**Your instructions**
Lines containing "agent" should be pulled from the material below.

===== Data for the task =====

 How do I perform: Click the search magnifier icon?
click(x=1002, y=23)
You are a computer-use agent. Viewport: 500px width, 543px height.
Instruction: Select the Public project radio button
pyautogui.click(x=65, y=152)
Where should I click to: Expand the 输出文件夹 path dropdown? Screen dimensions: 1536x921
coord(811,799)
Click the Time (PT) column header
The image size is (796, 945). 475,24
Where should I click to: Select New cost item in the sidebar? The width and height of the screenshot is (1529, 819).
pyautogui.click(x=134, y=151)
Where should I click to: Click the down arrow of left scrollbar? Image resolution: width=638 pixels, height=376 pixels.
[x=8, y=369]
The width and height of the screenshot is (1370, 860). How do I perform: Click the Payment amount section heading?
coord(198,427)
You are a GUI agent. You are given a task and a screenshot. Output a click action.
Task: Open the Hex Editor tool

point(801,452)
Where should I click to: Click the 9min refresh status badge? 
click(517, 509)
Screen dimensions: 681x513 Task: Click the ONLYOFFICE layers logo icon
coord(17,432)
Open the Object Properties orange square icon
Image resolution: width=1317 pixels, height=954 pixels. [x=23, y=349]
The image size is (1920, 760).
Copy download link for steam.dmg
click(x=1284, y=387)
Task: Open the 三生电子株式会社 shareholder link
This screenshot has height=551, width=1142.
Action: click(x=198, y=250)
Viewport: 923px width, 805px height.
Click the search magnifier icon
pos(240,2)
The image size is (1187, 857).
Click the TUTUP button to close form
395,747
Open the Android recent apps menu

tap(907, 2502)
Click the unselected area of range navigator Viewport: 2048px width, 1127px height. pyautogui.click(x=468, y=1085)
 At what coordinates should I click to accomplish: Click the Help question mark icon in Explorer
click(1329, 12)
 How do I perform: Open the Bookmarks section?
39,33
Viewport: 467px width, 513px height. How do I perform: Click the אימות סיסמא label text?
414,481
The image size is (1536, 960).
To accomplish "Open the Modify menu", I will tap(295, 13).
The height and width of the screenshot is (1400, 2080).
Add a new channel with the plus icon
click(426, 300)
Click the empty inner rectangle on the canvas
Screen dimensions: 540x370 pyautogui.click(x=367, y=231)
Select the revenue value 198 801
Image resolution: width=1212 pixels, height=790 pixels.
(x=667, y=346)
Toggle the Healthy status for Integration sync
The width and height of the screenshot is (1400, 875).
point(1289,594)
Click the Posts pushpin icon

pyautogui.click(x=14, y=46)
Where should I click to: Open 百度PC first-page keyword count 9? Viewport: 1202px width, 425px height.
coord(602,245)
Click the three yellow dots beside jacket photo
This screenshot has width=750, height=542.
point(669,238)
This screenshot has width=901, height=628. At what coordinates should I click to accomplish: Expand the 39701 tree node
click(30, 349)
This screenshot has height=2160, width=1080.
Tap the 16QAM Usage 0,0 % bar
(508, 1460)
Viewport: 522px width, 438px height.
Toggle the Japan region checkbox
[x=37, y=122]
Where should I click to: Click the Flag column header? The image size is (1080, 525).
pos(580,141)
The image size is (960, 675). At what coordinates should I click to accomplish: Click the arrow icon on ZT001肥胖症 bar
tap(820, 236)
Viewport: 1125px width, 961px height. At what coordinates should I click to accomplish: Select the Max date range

=====

**Answer to this problem**
You are a computer-use agent. Viewport: 500px width, 543px height.
You are a GUI agent. You are given a task and a screenshot. Output a click action.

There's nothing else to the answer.